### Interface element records
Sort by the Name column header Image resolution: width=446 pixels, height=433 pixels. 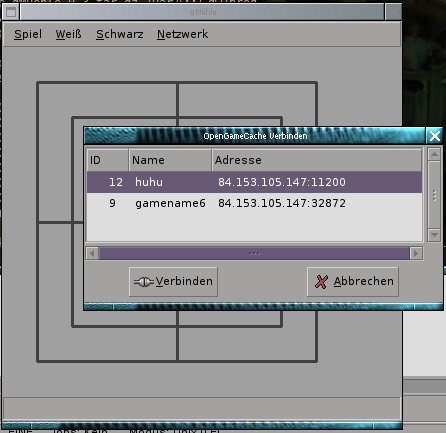coord(170,160)
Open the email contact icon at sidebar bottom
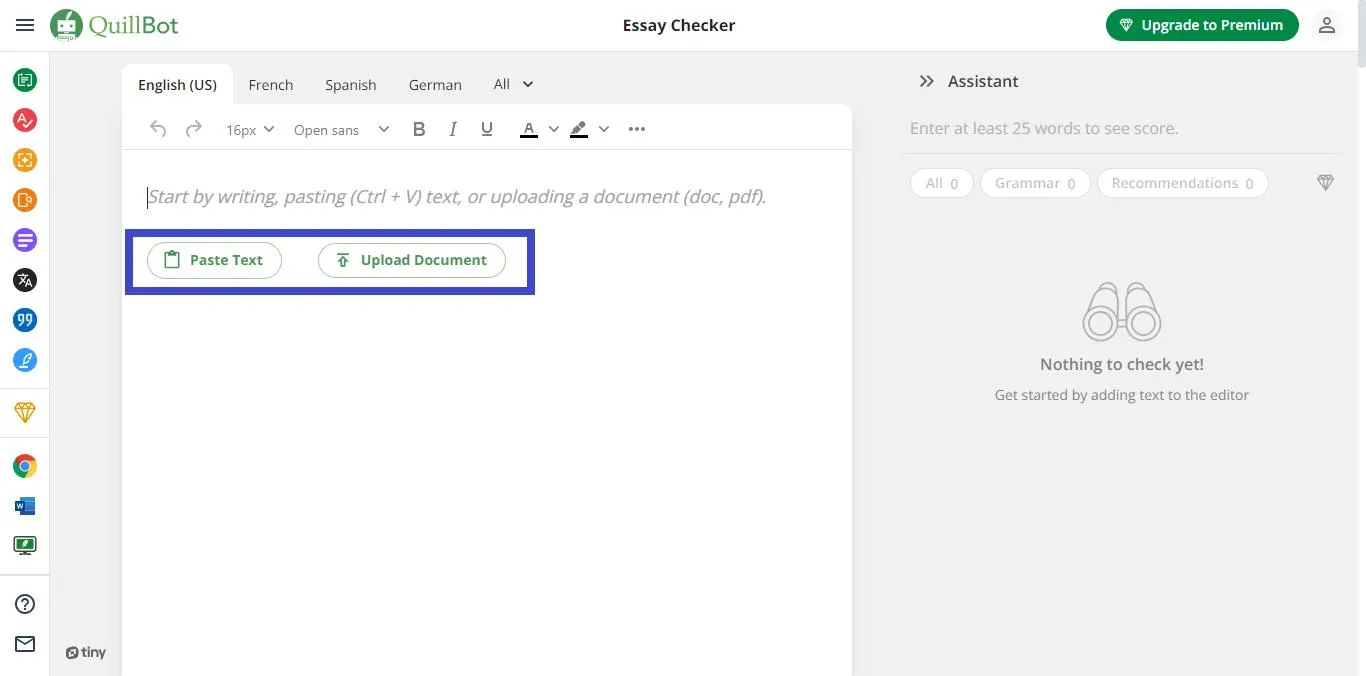The height and width of the screenshot is (676, 1366). point(25,644)
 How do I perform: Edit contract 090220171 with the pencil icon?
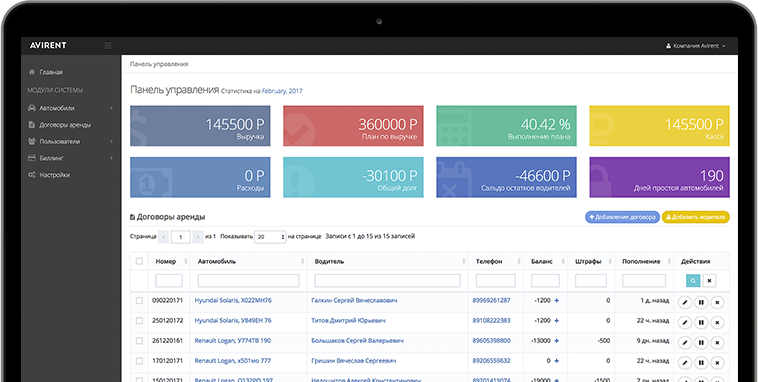pyautogui.click(x=685, y=302)
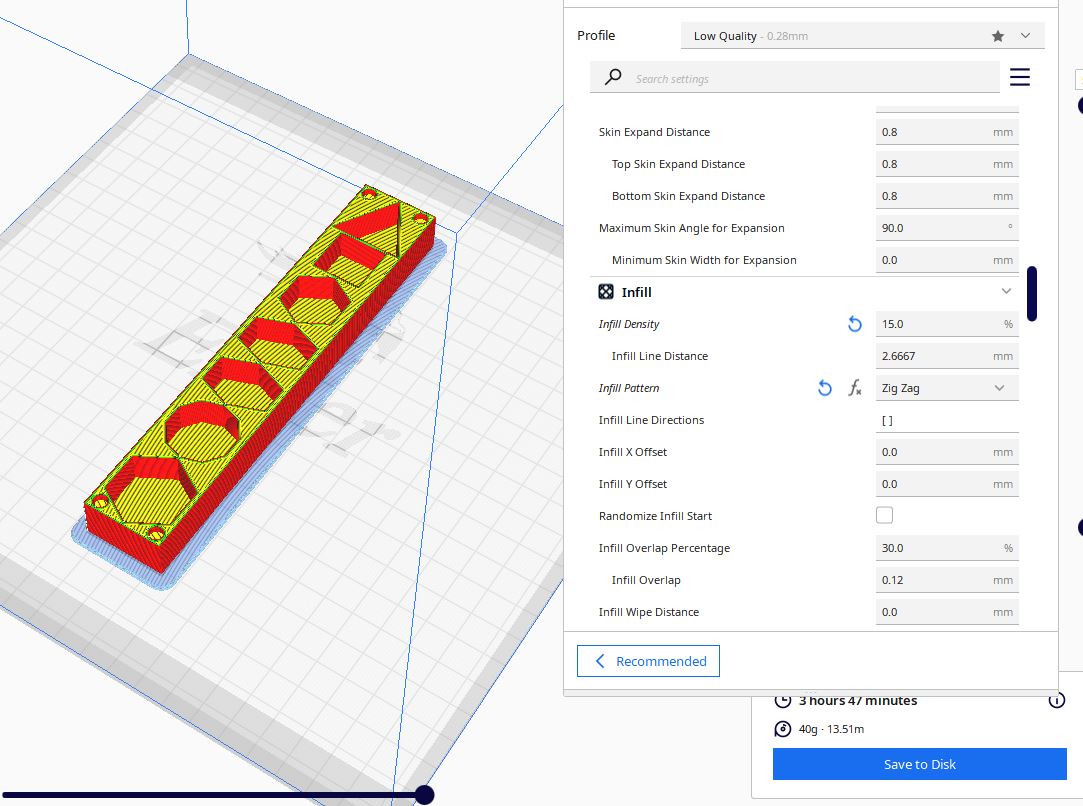The width and height of the screenshot is (1083, 806).
Task: Click the fx formula icon beside Infill Pattern
Action: pyautogui.click(x=855, y=388)
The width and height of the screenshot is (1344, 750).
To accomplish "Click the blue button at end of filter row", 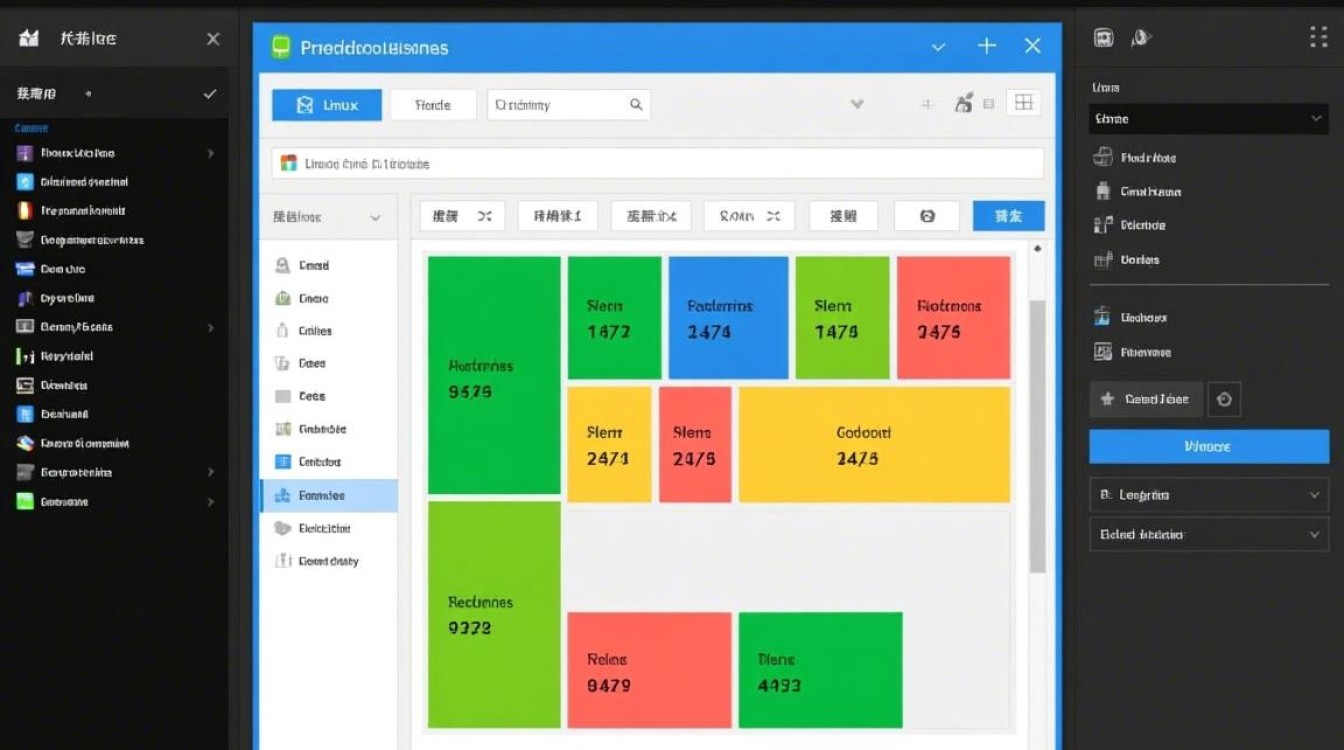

### Written problem
Could you return the entries from the line containing "How do I perform: Edit" through the line containing "Action: pyautogui.click(x=855, y=388)", reproducing each line exactly and leaving out the pictures?

### Response
 How do I perform: Edit contract 090220171 with the pencil icon?
pyautogui.click(x=685, y=302)
The width and height of the screenshot is (1083, 806).
Task: Click the fx formula icon beside Infill Pattern
Action: pyautogui.click(x=855, y=388)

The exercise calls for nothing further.